La Ciudad de México de piedras viejas y grises paisajes, de los que se asfixian en vagones de metro y los que desesperan en estacionamiento de centro comercial, de los que no tienen a qué ir a Ciudad Satélite y los que temen pasar por Ciudad Netzahualcóyotl, de los que cenan en café de chinos y los que se reparten con tortillas un plato de salsa, de los que temen por su vida al ser asaltados y los que al ser despojados se les arrebata toda la vida, de los que no usan efectivo y los que al ir de compras son llamados marchantes, de calles de circulación exclusiva y barrios bravos; la región de las más cordiales escenas y de las mayores indiferencias e infamias; esta metrópoli multitonal vive un momento de interrogación.
Cuando vimos en 2004 que Marcelo Ebrard dejaba que torturaran y quemaran vivos a los policías que tenía bajo sus órdenes, y lo vimos berrear histérico que no tenía responsabilidad, nos imaginamos que ese personaje había tocado fondo. Pero vino junio de 2008 y ocurrió que la policía de Ebrard trató de llevar a cabo un operativo donde querían castigar al dueño de una discoteca New’s Divine de la colonia San Felipe para que siguiera pagando cuotas a la delegación Gustavo A. Madero. El pago a los policías participantes sería poder robar a los jóvenes que estaban allí y abusar sexualmente de las adolescentes. A pesar de los muertos, los policías robaron, golpearon y desnudaron a quien quisieron; los jefes como Joel Ortega y como Rodolfo Félix Cárdenas mintieron para diluir la culpa; y Marcelo Ebrard quiere ser presidente. Así se las gastan. No olvidemos que las pistas de hielo del gobierno capitalino son pistas tintas de sangre.
Esta ciudad tan insegura como contaminada, tan despreciada por los legisladores izquierdistas que fueron quienes en un berrinche antidemocratico se plantaron en Reforma sin importarles que varios comercios quebraran; va a decidir, entre otras cuestiones, su política cultural.
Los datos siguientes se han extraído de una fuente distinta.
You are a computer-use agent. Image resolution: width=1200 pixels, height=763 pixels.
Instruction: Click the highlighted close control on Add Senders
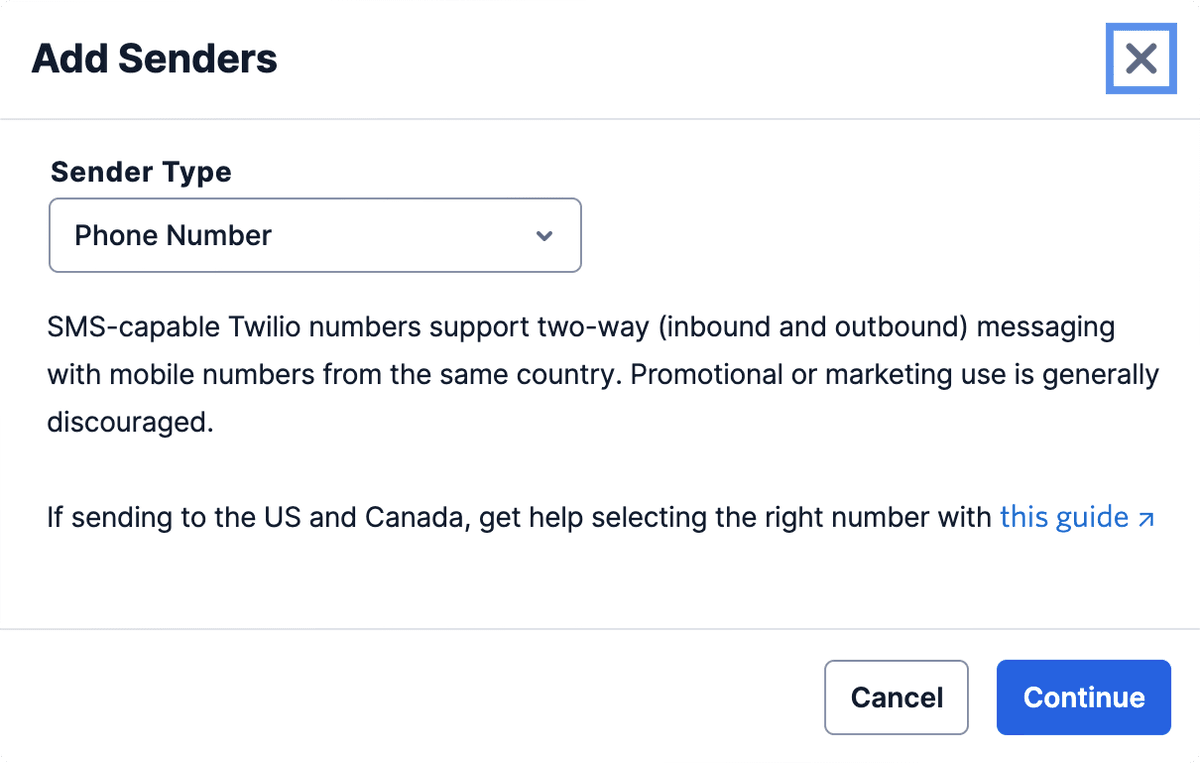pos(1140,58)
La exposición que está en el Zócalo capitalino se llama Huellas de la vida y está dedicada a los fósiles y las actividades paleontológicas. No puedo evita que el nombre me remita a los miles de bebés que han muerto en abortos propiciados y financiados por el Gobierno del Distrito Federal. Las Huellas de la vida se exhiben en una sociedad con política de muerte.